* **Extract**
====

Home Depot to Buy Back $20B in Stock; Street Says Buy

Home Depot (HD) announced a new share repurchase program of $20 billion. The new buyback program replaces the previous share authorization. Home Depot is the largest home improvement retailer in the United States, supplying tools, construction products, and services.

Furthermore, the retailer announced a quarterly cash dividend of $1.65 per share, payable on June 17, 2021.

On May 18, Home Depot delivered solid first-quarter results driven by increased demand for home renovations and construction. Net sales were up 32.7% to $37.5 billion, affirming a strong start to the year. Net earnings came in at $3.86 per diluted share, up 85.6% year-over-year. (See Home Depot stock analysis on TipRanks)

Following the earnings announcement, Oppenheimer analyst Brian Nagel maintained a Hold rating on the stock.

====

* **Exercise**
Transcribe the Home Depot buyback article word for word, starting at "On May 18, Home" and ending at "on the stock.".

* **Dataset entries**
====

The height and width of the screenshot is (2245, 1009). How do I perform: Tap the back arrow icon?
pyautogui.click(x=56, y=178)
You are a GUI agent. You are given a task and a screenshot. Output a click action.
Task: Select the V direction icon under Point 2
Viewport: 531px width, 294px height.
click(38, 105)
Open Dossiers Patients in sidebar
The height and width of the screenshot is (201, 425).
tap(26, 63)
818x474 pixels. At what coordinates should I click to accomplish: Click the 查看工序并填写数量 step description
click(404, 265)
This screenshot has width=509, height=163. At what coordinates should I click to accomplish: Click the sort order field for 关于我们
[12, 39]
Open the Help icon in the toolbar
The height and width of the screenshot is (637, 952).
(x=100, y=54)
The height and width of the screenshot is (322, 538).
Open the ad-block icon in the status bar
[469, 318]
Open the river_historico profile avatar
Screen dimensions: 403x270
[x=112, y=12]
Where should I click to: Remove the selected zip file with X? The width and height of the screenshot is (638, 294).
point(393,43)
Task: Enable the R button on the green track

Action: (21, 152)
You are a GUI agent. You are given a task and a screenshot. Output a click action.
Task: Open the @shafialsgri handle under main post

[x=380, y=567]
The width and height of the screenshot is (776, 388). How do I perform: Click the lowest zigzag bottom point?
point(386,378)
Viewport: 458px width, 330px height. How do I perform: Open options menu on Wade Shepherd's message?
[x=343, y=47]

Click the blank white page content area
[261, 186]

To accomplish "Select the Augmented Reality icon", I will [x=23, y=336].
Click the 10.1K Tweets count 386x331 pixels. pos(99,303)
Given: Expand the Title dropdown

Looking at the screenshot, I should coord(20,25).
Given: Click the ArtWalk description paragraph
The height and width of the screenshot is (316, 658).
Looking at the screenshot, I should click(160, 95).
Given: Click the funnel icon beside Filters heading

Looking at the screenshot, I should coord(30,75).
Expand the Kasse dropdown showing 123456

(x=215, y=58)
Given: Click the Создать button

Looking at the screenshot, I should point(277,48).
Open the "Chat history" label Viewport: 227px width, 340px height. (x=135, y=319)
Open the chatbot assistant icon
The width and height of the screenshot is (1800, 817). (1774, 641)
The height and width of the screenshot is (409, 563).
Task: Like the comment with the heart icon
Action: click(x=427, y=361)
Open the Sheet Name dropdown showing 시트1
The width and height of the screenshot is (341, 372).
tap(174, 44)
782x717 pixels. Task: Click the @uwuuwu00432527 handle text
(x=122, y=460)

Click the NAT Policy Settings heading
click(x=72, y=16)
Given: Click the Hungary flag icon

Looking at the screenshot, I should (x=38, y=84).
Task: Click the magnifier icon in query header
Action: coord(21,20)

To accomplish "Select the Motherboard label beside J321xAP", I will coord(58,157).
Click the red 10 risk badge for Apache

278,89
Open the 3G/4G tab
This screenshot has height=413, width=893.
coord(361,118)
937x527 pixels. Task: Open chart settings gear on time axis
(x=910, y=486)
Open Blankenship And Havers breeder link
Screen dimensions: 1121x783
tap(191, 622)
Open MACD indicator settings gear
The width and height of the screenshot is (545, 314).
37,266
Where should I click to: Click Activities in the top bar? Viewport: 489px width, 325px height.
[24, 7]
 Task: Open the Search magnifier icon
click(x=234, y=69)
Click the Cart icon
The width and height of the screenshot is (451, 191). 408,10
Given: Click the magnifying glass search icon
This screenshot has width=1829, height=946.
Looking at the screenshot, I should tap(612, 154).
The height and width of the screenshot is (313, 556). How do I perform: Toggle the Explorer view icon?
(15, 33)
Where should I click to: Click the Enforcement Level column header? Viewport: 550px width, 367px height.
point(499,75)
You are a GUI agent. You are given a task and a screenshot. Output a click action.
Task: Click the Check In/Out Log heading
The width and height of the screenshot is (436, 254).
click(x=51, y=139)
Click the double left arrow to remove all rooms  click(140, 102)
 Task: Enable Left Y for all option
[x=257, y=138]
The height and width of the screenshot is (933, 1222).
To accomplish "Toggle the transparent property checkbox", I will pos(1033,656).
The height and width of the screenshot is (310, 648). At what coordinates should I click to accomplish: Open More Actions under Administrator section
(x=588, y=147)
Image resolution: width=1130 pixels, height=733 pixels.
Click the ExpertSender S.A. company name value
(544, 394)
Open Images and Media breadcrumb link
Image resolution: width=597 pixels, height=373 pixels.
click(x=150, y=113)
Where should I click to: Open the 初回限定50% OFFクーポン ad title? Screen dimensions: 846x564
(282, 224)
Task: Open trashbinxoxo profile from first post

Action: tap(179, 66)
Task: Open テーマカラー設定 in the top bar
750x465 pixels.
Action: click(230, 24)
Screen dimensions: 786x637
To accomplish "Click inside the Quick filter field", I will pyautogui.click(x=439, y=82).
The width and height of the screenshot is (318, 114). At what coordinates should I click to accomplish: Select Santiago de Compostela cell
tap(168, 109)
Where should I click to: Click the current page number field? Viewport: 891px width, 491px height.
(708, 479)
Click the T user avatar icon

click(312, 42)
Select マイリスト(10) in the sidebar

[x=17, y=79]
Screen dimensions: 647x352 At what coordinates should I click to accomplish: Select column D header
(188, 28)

====

* **Task answer**
On May 18, Home Depot delivered solid first-quarter results driven by increased demand for home renovations and construction. Net sales were up 32.7% to $37.5 billion, affirming a strong start to the year. Net earnings came in at $3.86 per diluted share, up 85.6% year-over-year. (See Home Depot stock analysis on TipRanks)

Following the earnings announcement, Oppenheimer analyst Brian Nagel maintained a Hold rating on the stock.